Words : synagogue prayer service temple minyan Shaharit Mincha Minkha. Maariv Arvith Arvit succot succoth shavuot shavuoth pessach pesach pasach.Passover Yom Kippur Kipur rosh hashanah Related subjects: Zion, Judaism, religious, religion, holy script, Hebrew, sifrei kodesh, jewish, jew, jews, Judaism, bible, seforin, sefarim, kodesh book, old, antique, , halacha, , halakha, rabbi, rabbinic.
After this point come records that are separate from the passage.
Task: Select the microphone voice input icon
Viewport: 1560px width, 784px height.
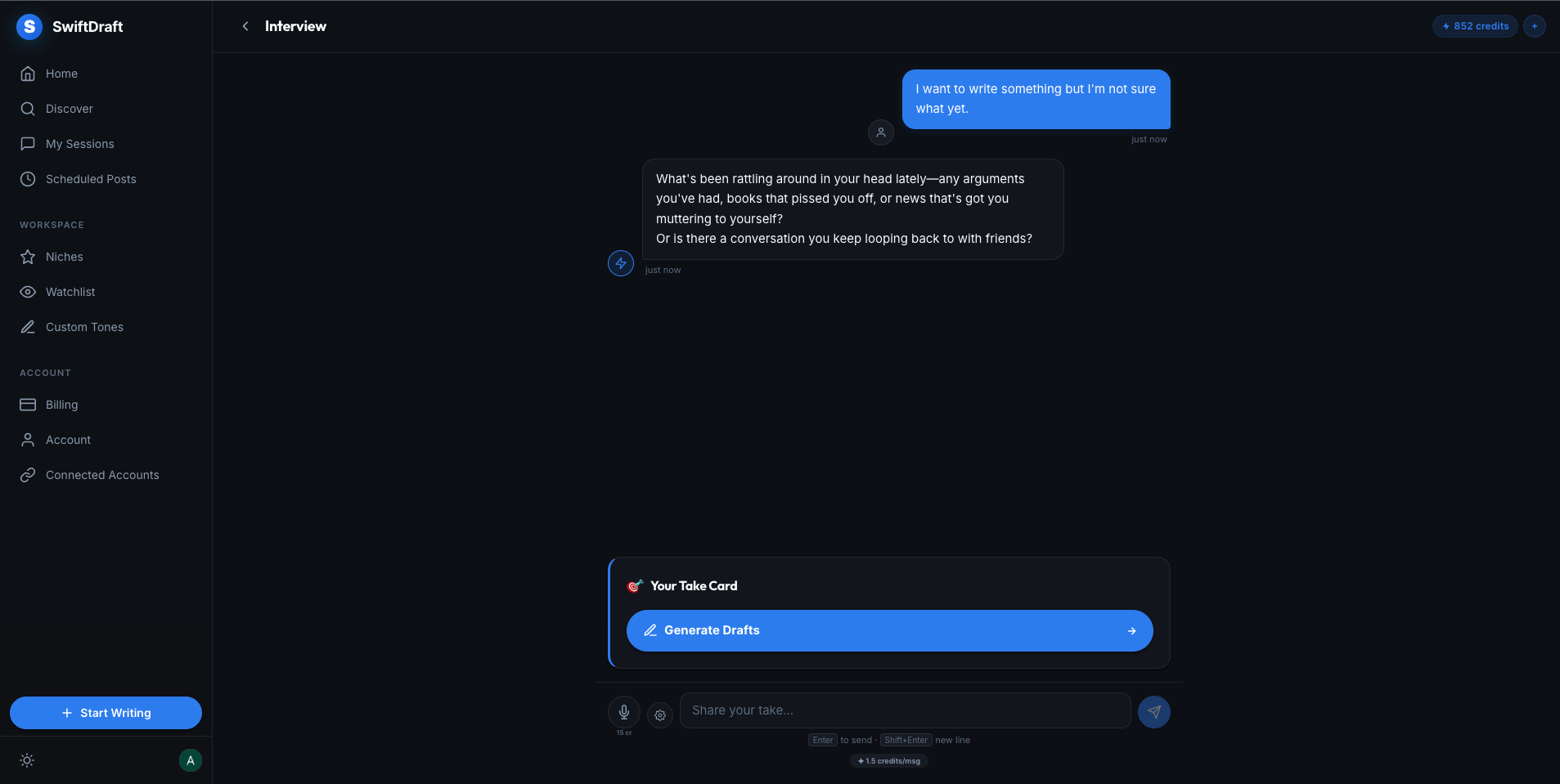Action: [x=624, y=710]
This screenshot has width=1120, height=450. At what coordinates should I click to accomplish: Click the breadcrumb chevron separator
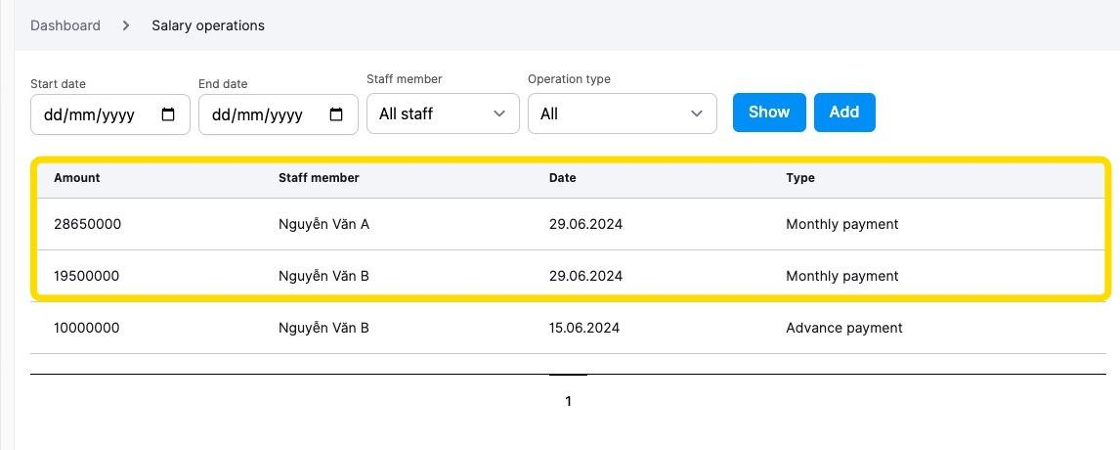pos(126,26)
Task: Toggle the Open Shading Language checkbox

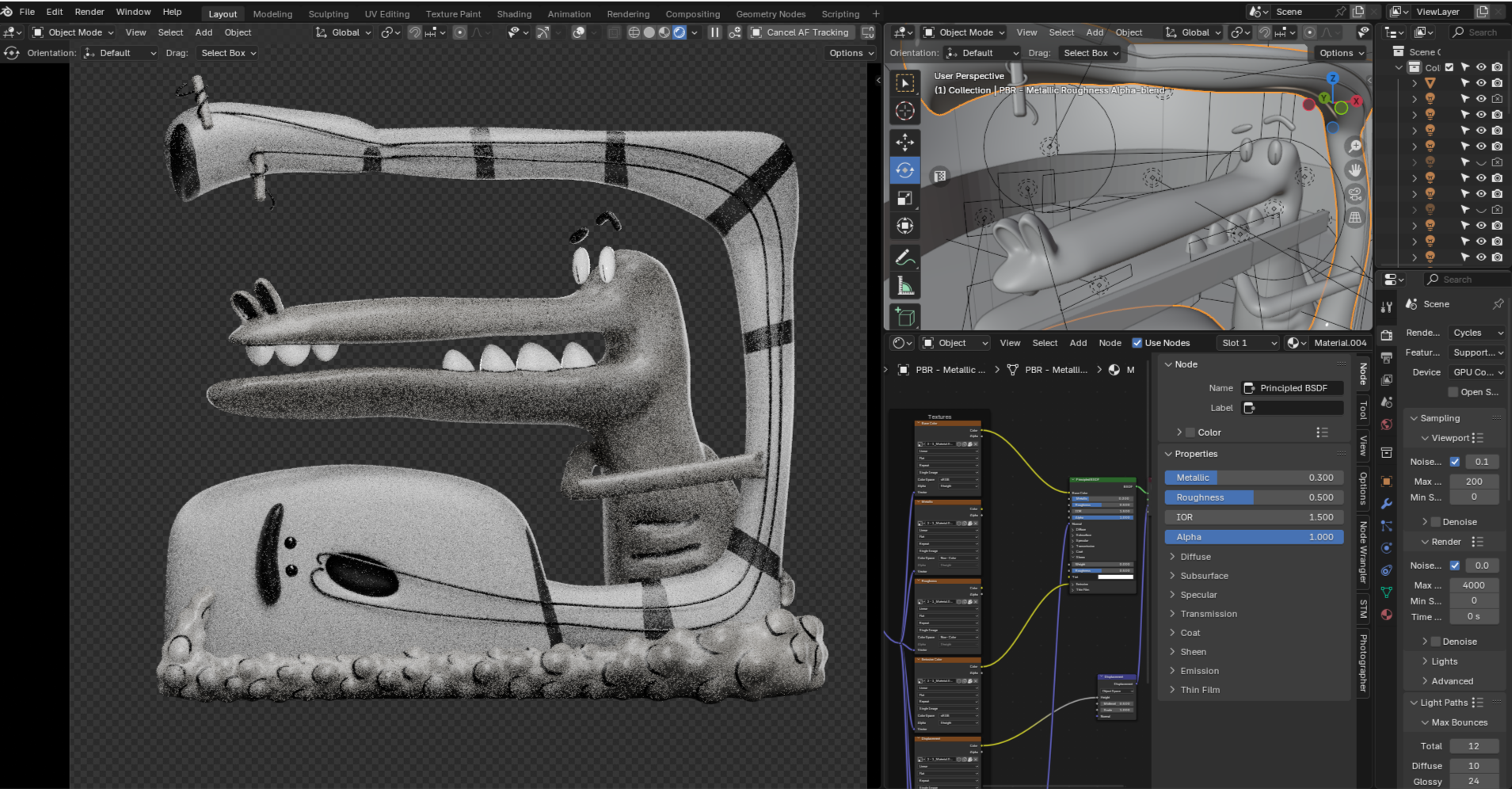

Juif, juive, juden , Judisch, Judische, Bucher, Ebreo, Hebraica, Hebreo, Art, Artist, Artistic, Artists, Illustration, Illustrato, haebraische, judaika , judio, Shabbat Kodesh Sabbath Blessing Sabath times Sabat kabbalat Shabbos Shabos Shabbes Mezuzah case parchment Shema Yisrael Shma Israel kosher Tanakh Tnach Torah bible Gvil Ashkenazi Sephardi Sepharadic Beit Yosef Ari Jewish Judaica Hebräisch Hebrew psalms judisch Judisches Jew Mitzvah Rabbi Blessing Holy Shabes Kabalat Shabbas Shabat candles Chabbat Kiddush Chabat koddesh Schabbat Schabbos Schabes judisch Mitzvah jew Blessing Jewish festival holiday Passover table Spring festival Pesach Pesah Israelites Israeli 12 tribes of Israel Pessach ten commandments Bnei yisrael people of Israel tables of the covenant Tradition Religion Ritual Mitzvah Torah Shalom Israeli Hebrew calendar Shofar Ram horn Praying Prayer Tefila Synagogue Beit Knesset biblical Bible Mishnah Halakha Halacha Torah Tanakh Yiddish Siddur, Holy Temple in Jerusalem, Beit Ha-Mikdash. High Holidays, Sukot Sukkot Yom Kippur Beit Ha-Mikdash, hasidic Ashkenaz, ashkenazic judaism Holy Land Canaan. Yerushalayim, yerushalem, yerushalaim Torah Tora bible bilical. The item "30 SILVER Plate Jewish SHOFAR Kudu Horn wIth Star of David & Jerusalem Menorah" is in sale since Sunday, September 25, 2016.